- [AIM OF THE TASK]
In the records below, find the line containing "Task: Click the" and return it together with every later line, exactly as written; pictures are to be omitted.

== GIVEN ENTRIES

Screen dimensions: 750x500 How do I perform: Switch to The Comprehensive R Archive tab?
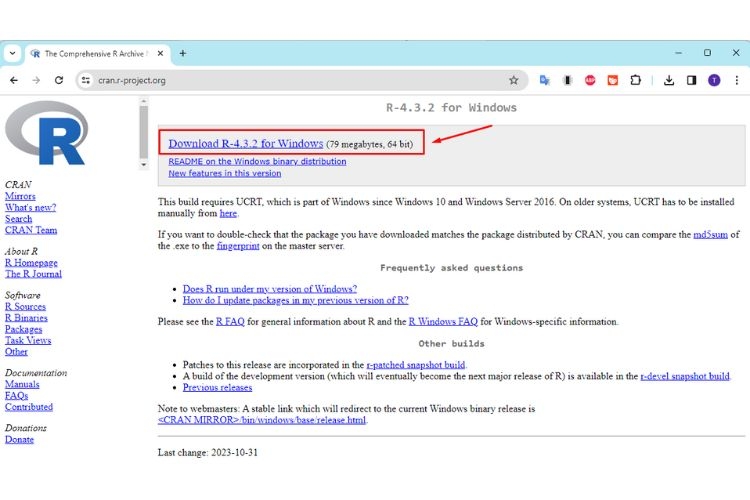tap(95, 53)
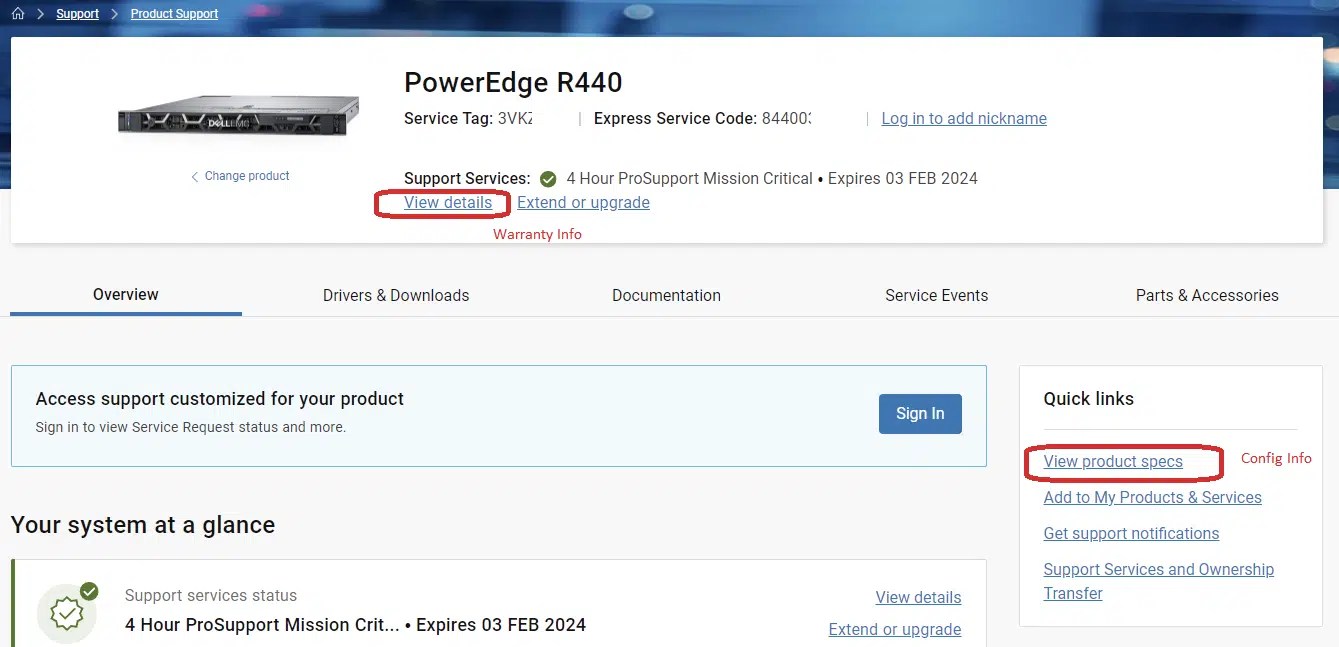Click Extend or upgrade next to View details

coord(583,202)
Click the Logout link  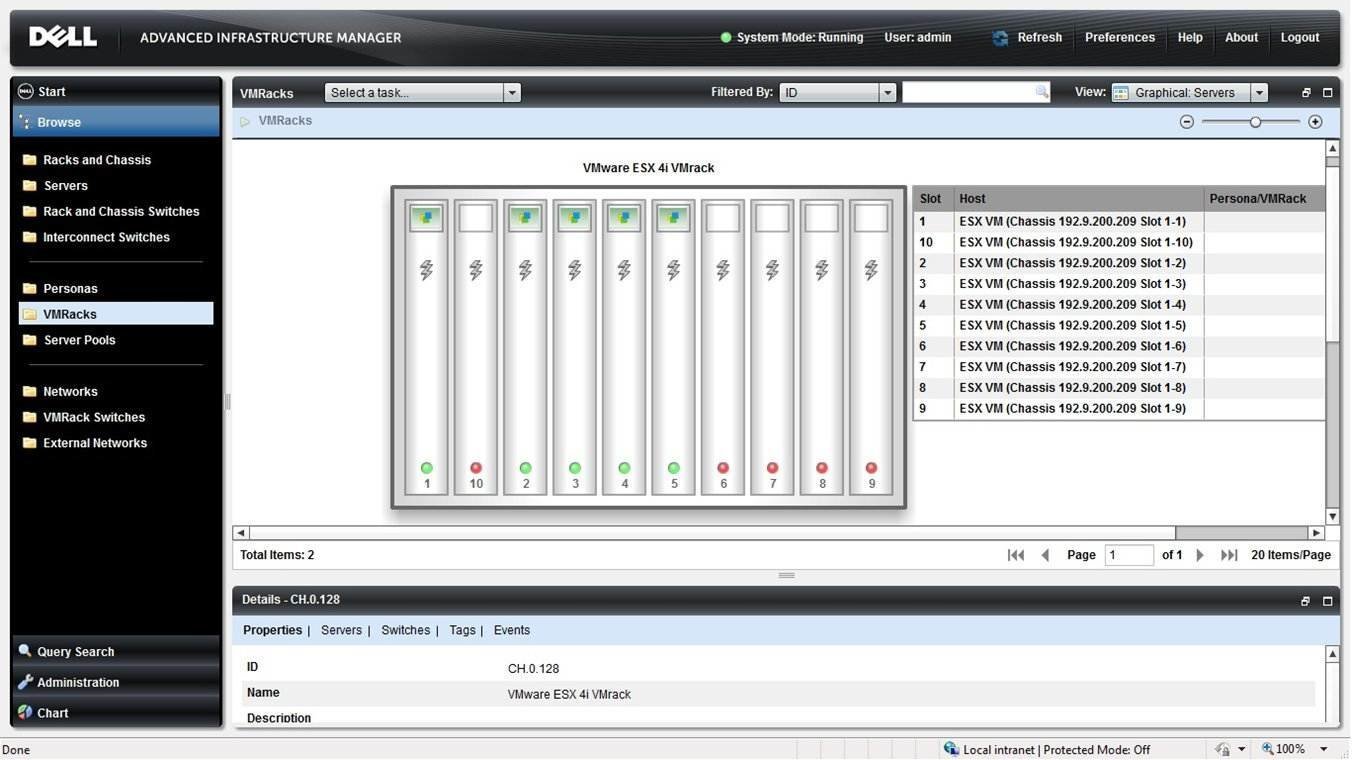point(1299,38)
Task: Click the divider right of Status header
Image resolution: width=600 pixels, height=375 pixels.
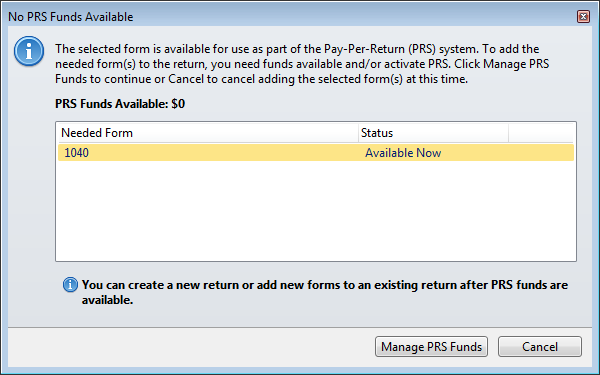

====

- [WRITTEN SOLUTION]
Task: Click the divider right of Status header
Image resolution: width=600 pixels, height=375 pixels.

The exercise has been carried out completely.